Iron-ore prices fell from an average of $96.9/t in 2014 to $55.8/t last year, with prices plunging 15% in the fourth quarter to average $47/t. The price of the ferrous mineral fell to $41/t in December and bank is forecasting an average price of $42/t for 2016. It is also only projecting a modest recovery to $51/t by 2020.
Iron-ore prices had fallen for eight consecutive quarters and were currently barely one-fourth of the high reached in 2011, owing to continued oversupply, weak demand and destocking at Chinese mills.
“Global seaborne iron-ore demand may be nearing a peak due to China’s transition to a less-metal intensive economy and as a result of rising scrap metal availability. More low-cost iron-ore capacity awaits development in Australia, and will continue to displace high-cost output in other areas,” the report states.
Besides iron-ore, other non-energy commodity prices fell 4% in the fourth quarter of 2015, to a level almost 40% below their early 2011 highs, on continued large inventories and ample supplies.
Metal prices fell 8% on softening growth prospects in China and continued increases in supply due to earlier investments, while agriculture prices fell 2.3%, marking the seventh consecutive quarterly decline.
“El Niño-related concerns in some regions did little to support prices on global commodity markets,” the report notes.
In fact, it forecasts that most agricultural commodity prices will fall in 2016, with grains expected to decline 3.4%, oils and meals by 2.2%, and raw material and beverage prices by 1%. “Prices are expected to recover marginally in 2017, but even that mild recovery is subject to numerous downside risks.”
Most metals prices are expected to fall in 2016, with iron-ore’s weak performance likely to be followed by nickel, which is expected to decline 16% and copper, which is expected to be down 9%.
Precious metals are also expected to remain under pressure, with gold prices having declined during 10 of the past 12 quarters, reaching $1 105/oz in the fourth quarter of 2015 – a drop of one-third since its quarterly peak of $1 718/oz in the fourth quarter of 2012.
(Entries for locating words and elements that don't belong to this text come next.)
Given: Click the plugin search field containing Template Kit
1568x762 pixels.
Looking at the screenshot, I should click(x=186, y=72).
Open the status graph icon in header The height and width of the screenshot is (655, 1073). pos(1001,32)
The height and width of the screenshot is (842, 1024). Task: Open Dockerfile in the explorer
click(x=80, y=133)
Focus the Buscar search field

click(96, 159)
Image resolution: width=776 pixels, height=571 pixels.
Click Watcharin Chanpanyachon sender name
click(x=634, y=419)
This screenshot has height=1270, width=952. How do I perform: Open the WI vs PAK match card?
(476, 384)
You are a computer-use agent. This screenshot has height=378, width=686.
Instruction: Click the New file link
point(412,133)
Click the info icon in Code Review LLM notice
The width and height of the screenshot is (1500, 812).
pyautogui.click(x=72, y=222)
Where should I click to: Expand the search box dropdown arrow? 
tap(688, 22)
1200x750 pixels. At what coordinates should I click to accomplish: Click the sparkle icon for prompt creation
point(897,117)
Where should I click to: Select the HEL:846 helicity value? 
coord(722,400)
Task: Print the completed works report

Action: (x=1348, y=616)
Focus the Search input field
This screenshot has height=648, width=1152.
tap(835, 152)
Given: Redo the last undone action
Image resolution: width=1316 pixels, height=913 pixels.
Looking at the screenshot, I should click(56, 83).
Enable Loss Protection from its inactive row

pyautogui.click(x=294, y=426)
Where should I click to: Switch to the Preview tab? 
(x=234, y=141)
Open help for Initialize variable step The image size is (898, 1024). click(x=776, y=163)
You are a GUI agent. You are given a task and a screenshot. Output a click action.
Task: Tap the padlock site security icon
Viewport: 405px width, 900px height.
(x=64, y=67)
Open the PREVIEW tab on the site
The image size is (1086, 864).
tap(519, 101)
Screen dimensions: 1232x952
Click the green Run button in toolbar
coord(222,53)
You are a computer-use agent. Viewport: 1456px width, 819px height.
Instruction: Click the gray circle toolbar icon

Platinum prices are expected to continue to fall in 2016, despite having declined more steeply last year than other precious metals, as South African mine production ramped back to full capacity following labour unrest in 2014.
“Demand from the auto sector remains buoyant, but the outlook for diesel vehicles, which mainly use platinum output in catalytic converters, has been dented by the Volkswagen diesel emissions scandal,” the report states.
The bank expects average gold and platinum prices of $1 075/oz and $950/oz respectively in 2016.
The forecast for oil prices is similarly depressed, with the lower forecast reflecting the sooner-than-anticipated resumption of exports by Iran, greater resilience in US production due to cost cuts and efficiency gains, a mild northern hemisphere winter and weak growth prospects in major emerging market economies.
Oil prices fell by 47% in 2015 and are expected to decline, on an annual average, by another 27% in 2016. However, the authors expect a gradual recovery during the the course of the year, partly because the “sharp oil price drop in early 2016 does not appear fully warranted by fundamental drivers of oil demand and supply, and is likely to partly reverse”.
In addition, high-cost oil producers are expected to sustain persistent losses and increasingly make production cuts, while demand is expected to strengthen somewhat with a modest pickup in global growth.
Nevertheless, the anticipated oil price recovery is forecast to be smaller than the rebounds that followed sharp drops in 2008, 1998, and 1986, with the bank forecasting a rise to $48/bl in 2017 and a recovery to only $58.8/bl in 2020.
“Low prices for oil and commodities are likely to be with us for some time,” said senior economist and lead author John Baffes. “While we see some prospect for commodity prices to rise slightly over the next two years, significant downside risks remain.”
Thermal coal prices, meanwhile, have fallen by more than 60% since the beginning of 2011 because of chronic oversupply and falling imports into China and India, while Europe and the US continue to shun coal amidst a global drive towards cleaner energy collapsing gas prices and increasing power efficiency.
The authors expect average coal prices to decline 13% in 2016 to $50/t, on continued weak demand and oversupply.
The bank will next update its commodity outlook in April.